Corona: Will office meaning changes inject creativity?

In Africa, the huge shift to homeworking caused by Covid-19 has led many to wonder whether offices have a future. PHOTO | COURTESY

What you need to know:

  • In Africa, the huge shift to homeworking caused by Covid-19 has led many to wonder whether offices have a future.
  • Office sizes are reducing both for existing and incoming operations. This is deliberate.
  • So, if everyone turned up for work, there would not be enough chairs.

The future of the office is now more than ever uncertain. In Africa, the huge shift to homeworking caused by Covid-19 has led many to wonder whether offices have a future.

Office sizes are reducing both for existing and incoming operations. This is deliberate.

So, if everyone turned up for work, there would not be enough chairs.

The last few months have answered the question business leaders often pondered about whether people could work effectively from home. The answer is overwhelmingly yes. In fact, efficiency is increasing as you know where everyone is should you need to speak with them. It is far easier and quicker to connect with people and get things done.

No more time wasted travelling. You can have speakers join an event from across the world without costly air fares; attendance numbers for virtual events are far higher than physical gatherings and achieved at a fraction of the cost.

The pandemic-era business has outsourced not to workers in other countries, but to employees working from home, saving on costly office space in city centres and reducing the cost of production.

How will this new half home half office type of business develop? Does it matter if your Nairobi office is partly staffed by people from around the world? There is no reason a country expert needs to be based in that country to do a good job.

At the moment I am working with a web designer based in Australia. The time difference increases efficiency, as when I start in the morning, he has just finished his day and delivered work for review.

What else might change in the long run? Will companies pass on these reduced costs to their customers and possibly trigger price wars that destroy value for businesses but reduce prices for clients, as is the case with disruption?
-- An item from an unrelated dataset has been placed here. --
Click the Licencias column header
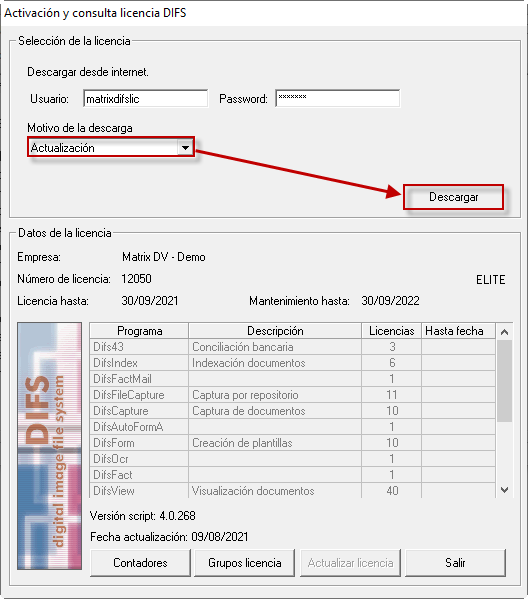The width and height of the screenshot is (528, 599). tap(392, 331)
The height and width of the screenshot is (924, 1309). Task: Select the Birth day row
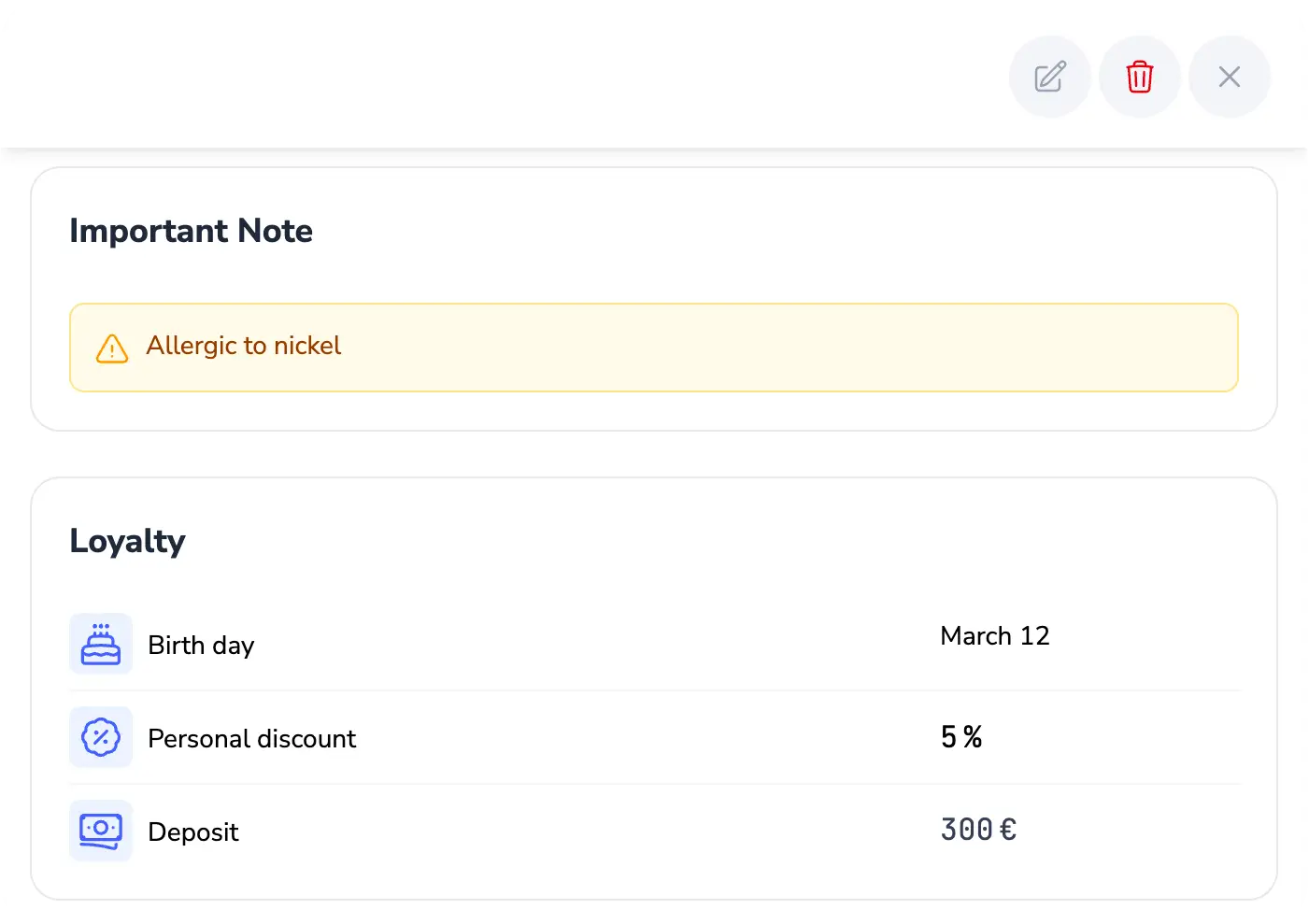click(654, 644)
It seems clear that things will never return to how they were, but the extent to which businesses change for ever is harder to predict. Face to face meetings will make a welcome return and colleagues will drift back to offices when they are able, to benefit from the stimulation of working with others.

But even if office space is reduced by 10 percent; if every physical event is also available virtually; or if people start to take just one day a week working from home, the business landscape will change.
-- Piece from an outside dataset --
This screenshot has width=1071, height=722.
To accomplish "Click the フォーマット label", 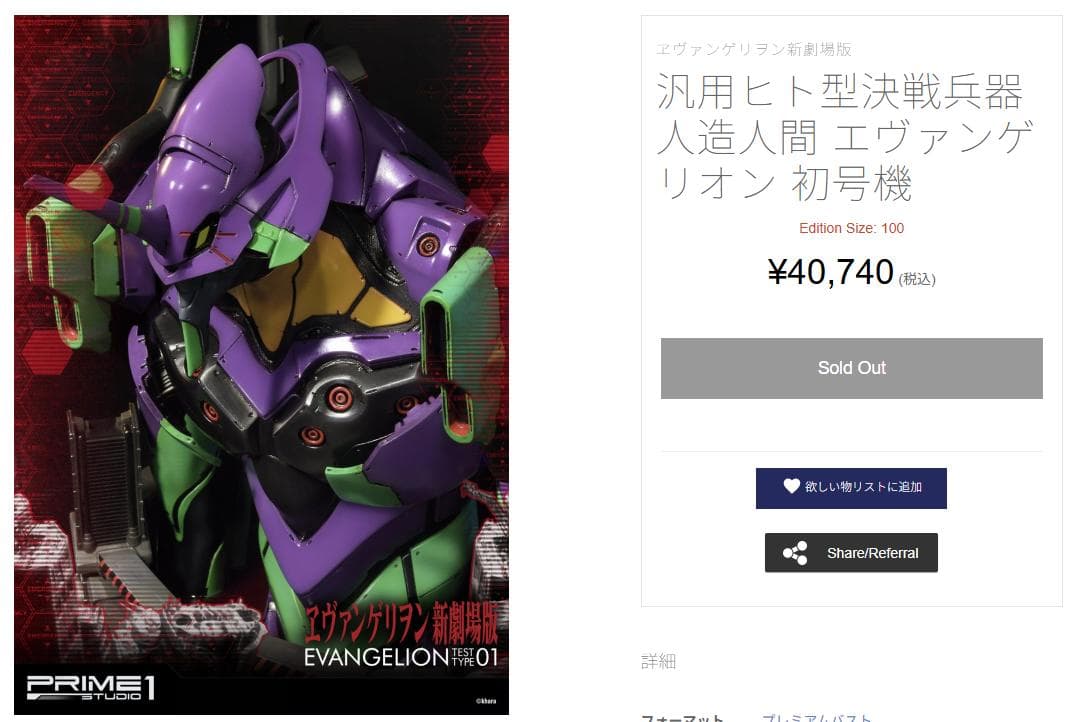I will pos(682,717).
There will be losers — landlords, company drivers for example — but hopefully more winners. As the cost of employment drops, there will be more jobs created and as prices adjust markets will grow.
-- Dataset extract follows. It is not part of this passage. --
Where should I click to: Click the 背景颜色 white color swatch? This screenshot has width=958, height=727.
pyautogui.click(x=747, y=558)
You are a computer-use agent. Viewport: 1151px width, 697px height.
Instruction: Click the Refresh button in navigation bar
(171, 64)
There will be less pollution, less time wasted sitting on Waiyaki Way traffic and improved productivity, just as long as we can learn to build the relationships and contacts that make the business world go around at a social distance.

Trends from other parts of the world highlight that many recent changes will be with us for a while. Given how flexible, adaptable and productive employees have been, some companies see their employees working from home permanently and just popping into the office for an all in-house meeting.

This will push real estate developers to rethink how to create an office space to woo back their tenants. It is an opportunity for employers to think about opening offices that spur creativity and staff happiness to deliver.